Fig. 1. Electronic structure of dimer aggregates, dye structures and schematics, and proposed packing arrangements for SQ and SR dimers templated in a DNA Holliday junction.

a Energy-level diagrams for an excitonically coupled dimer, where G, E’, and E” denote ground, low-lying, and high-lying excitonic states, respectively. Solid and dashed horizontal lines indicate optically accessible and inaccessible states, respectively. Adjacent to each state is a schematic of the associated dye transition dipole moment orientations. Colored, gray, and black arrows indicate optical absorption transitions, non-radiative transitions, and transitions to the ground state, respectively. b Representative structures for an SQ dye, a rotaxane ring, and an SR composite molecule. The exact chemical structures of the SQ dye and SR composite molecule are proprietary. The SQ structure (left) can be aniline-based, where six-membered rings are bound to the central squarate moiety, or it can incorporate substituents such as indolenines, where a five-membered ring is conjugated with the central squarate moiety via a methine bridge. The rotaxane ring (middle) forms hydrogen bonds with the squarate moiety via its amide groups. The rotaxane ring is visualized as a red toroid shape.

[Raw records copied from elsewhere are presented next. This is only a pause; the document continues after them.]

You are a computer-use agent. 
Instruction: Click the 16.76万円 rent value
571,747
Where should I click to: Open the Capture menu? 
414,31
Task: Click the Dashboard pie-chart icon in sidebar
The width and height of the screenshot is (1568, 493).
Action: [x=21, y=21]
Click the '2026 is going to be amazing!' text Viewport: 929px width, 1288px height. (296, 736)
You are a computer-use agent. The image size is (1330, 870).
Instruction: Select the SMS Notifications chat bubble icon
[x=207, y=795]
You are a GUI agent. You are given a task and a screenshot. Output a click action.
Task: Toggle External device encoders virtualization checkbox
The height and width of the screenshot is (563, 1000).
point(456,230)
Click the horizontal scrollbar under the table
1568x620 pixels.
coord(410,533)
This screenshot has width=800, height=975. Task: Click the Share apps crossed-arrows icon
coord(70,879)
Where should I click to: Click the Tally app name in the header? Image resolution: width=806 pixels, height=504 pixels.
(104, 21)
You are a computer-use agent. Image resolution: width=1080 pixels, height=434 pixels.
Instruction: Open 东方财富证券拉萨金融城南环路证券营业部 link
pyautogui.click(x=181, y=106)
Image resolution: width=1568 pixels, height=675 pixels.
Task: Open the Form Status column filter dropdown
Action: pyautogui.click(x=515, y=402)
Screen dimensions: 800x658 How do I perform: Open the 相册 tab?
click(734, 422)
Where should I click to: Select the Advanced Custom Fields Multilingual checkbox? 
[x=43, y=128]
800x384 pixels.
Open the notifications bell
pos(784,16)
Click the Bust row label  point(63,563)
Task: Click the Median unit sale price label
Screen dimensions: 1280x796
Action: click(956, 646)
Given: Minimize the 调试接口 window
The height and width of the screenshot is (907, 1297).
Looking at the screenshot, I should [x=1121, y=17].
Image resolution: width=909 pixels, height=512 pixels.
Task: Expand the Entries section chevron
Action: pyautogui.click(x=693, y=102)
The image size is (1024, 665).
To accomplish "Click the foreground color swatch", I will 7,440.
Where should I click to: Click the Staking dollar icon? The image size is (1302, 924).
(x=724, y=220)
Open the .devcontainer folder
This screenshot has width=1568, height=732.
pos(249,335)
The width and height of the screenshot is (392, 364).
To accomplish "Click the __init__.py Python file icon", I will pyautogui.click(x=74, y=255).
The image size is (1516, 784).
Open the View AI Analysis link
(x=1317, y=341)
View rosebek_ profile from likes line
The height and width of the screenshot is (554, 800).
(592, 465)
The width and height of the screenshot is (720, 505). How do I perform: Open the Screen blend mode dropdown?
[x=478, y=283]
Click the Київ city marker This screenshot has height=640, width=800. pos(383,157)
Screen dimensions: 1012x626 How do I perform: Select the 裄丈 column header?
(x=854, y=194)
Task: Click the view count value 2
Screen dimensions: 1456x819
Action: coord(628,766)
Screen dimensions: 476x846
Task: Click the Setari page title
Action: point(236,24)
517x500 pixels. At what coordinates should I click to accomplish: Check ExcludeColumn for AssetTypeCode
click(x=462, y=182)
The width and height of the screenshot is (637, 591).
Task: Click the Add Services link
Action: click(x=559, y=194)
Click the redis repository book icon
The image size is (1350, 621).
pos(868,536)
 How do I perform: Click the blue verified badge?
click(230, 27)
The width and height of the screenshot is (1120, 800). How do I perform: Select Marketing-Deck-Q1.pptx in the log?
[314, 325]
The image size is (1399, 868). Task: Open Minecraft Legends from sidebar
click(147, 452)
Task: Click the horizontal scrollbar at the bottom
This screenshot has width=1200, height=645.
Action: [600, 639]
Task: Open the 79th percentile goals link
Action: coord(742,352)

The SR (right) represents a composite molecule combining the SQ dye and a rotaxane ring. Both SQ and SR dyes are tethered to the DNA backbone via an amide bond between the dye and a non-nucleosidic serinol linker (Supplementary Note 1). c Proposed packing for dimers of SQs and SRs templated using a four-armed DNA Holliday junction. Dashed boxes separately highlight the H-aggregate packing proposed for the SQ dimer and the oblique aggregate packing proposed for the SR dimer. Note that the schematic is primarily intended to depict the proposed aggregate packing arrangements, not the conformation of the specific DNA Holliday junction.